LQ optimal robust multivariable PID control for dynamic positioning of ships with norm-bounded parametric uncertainties

Abstract

The design of a suitable controller for dynamic positioning (DP) of ships is a challenging task keeping the hydrodynamic uncertainties in mind. The magnitude and rate constraints on the actuators make the problem more difficult. The present work employs a two-degree-of-freedom (2-DOF), multivariable, proportional–integral–derivative (PID) control for DP of a ship. To design the controller, first, the ship dynamics with hydrodynamic parameter uncertainties is represented in an uncertain state-space descriptor form. Then, the design of feedback gains of 2-DOF PID controller for the uncertain descriptor plant is converted into a state feedback design for an augmented uncertain descriptor plant.
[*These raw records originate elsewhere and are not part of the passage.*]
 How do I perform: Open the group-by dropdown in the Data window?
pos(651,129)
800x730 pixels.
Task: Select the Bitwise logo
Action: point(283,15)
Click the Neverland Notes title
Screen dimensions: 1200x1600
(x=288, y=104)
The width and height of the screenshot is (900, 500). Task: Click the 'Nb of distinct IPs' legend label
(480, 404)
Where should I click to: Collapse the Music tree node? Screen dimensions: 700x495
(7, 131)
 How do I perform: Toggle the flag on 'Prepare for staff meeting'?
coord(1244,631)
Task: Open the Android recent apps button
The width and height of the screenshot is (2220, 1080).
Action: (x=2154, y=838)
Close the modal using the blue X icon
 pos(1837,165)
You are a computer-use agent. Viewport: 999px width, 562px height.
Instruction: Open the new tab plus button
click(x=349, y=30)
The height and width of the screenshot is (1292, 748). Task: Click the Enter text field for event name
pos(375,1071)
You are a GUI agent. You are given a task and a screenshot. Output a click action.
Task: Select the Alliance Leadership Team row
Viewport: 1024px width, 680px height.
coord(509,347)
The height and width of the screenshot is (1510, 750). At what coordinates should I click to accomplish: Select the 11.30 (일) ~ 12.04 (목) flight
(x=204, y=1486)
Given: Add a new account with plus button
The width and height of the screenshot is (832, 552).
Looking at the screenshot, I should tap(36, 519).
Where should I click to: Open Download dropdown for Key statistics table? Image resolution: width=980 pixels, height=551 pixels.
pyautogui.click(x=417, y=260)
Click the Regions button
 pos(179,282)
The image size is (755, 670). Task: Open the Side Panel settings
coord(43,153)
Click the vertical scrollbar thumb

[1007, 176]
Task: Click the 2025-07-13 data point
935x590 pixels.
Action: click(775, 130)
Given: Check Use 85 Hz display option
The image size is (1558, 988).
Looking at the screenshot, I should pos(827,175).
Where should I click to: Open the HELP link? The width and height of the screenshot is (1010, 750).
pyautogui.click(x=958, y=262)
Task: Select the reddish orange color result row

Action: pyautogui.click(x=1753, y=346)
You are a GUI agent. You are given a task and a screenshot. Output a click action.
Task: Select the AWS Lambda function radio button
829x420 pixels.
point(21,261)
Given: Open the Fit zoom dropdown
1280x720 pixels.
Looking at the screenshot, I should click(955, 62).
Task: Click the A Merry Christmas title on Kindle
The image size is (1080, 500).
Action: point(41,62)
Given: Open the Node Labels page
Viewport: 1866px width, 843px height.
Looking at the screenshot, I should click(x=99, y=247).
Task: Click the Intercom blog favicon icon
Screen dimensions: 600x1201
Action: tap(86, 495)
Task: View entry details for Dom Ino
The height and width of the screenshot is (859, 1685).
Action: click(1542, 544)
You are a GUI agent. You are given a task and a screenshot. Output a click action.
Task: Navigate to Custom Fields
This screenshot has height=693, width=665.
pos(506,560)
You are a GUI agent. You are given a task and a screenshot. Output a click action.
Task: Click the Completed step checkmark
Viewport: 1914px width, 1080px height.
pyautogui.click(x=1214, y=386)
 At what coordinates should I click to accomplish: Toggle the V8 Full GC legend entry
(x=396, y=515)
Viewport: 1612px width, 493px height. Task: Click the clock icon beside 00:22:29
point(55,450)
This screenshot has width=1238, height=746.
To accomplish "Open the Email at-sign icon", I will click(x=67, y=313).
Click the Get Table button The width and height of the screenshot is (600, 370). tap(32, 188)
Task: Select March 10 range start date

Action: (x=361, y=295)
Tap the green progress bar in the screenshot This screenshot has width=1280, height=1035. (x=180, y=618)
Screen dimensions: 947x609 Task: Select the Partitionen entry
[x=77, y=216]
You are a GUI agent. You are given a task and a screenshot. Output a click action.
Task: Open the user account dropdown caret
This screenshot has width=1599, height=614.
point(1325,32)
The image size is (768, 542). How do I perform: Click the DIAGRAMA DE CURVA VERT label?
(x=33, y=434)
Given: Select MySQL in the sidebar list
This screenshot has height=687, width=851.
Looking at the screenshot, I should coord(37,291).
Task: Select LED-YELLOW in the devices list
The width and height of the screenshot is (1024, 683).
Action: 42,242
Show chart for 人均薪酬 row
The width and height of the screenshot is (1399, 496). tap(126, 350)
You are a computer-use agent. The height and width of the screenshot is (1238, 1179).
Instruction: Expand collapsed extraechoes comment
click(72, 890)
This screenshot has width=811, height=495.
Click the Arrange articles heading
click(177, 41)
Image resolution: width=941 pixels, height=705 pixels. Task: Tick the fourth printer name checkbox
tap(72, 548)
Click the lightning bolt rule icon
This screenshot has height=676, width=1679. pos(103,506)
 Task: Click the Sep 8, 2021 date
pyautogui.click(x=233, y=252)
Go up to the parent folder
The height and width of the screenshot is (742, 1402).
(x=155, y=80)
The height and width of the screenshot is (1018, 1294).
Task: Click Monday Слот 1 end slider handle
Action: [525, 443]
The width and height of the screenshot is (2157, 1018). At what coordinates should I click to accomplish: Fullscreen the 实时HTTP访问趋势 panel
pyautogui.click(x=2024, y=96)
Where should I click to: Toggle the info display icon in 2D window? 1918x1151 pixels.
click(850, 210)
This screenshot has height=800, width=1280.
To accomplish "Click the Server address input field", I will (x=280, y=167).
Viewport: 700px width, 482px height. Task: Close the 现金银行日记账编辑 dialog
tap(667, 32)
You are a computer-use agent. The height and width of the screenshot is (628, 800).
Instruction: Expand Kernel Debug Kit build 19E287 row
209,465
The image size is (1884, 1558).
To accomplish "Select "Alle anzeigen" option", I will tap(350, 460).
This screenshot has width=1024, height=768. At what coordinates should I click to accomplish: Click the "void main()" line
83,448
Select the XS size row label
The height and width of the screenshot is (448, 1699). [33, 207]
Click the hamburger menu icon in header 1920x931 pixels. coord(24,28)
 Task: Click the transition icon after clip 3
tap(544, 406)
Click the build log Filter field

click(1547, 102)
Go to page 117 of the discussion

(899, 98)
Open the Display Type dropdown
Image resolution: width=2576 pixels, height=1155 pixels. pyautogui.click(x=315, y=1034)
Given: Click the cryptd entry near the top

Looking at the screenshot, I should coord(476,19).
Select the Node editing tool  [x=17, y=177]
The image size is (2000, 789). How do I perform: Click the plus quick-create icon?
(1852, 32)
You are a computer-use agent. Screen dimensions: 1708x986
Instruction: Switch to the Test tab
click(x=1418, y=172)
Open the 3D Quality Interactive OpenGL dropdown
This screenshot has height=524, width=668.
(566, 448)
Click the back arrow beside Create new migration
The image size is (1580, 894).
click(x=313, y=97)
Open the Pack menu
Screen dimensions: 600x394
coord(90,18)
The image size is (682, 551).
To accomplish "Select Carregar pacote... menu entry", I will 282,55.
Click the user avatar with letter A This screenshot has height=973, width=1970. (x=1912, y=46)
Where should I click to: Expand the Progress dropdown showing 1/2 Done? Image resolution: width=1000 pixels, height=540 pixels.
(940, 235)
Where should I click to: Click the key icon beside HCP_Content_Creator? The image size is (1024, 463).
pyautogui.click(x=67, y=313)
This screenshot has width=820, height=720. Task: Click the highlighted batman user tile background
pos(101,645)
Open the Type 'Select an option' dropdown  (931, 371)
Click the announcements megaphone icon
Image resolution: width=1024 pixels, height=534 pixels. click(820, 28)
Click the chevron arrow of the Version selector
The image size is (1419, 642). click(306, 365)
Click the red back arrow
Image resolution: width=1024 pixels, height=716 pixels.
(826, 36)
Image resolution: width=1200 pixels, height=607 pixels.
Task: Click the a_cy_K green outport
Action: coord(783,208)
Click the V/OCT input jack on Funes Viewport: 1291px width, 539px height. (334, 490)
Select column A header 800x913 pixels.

Next, a linear matrix inequality-based condition is obtained to solve this state feedback problem in order to ensure a desired linear quadratic (LQ) performance, even in presence of uncertainties. Finally, to further improve the tracking performance, the feedforward gain of the 2-DOF PID controller is designed using H∞ approach. The DP performance of the proposed controller is tested for the considered ship model along with uncertainties, actuator constraints, and environmental disturbances. A comparison with the existing PID controllers is also carried out to show superiority of the proposed controller.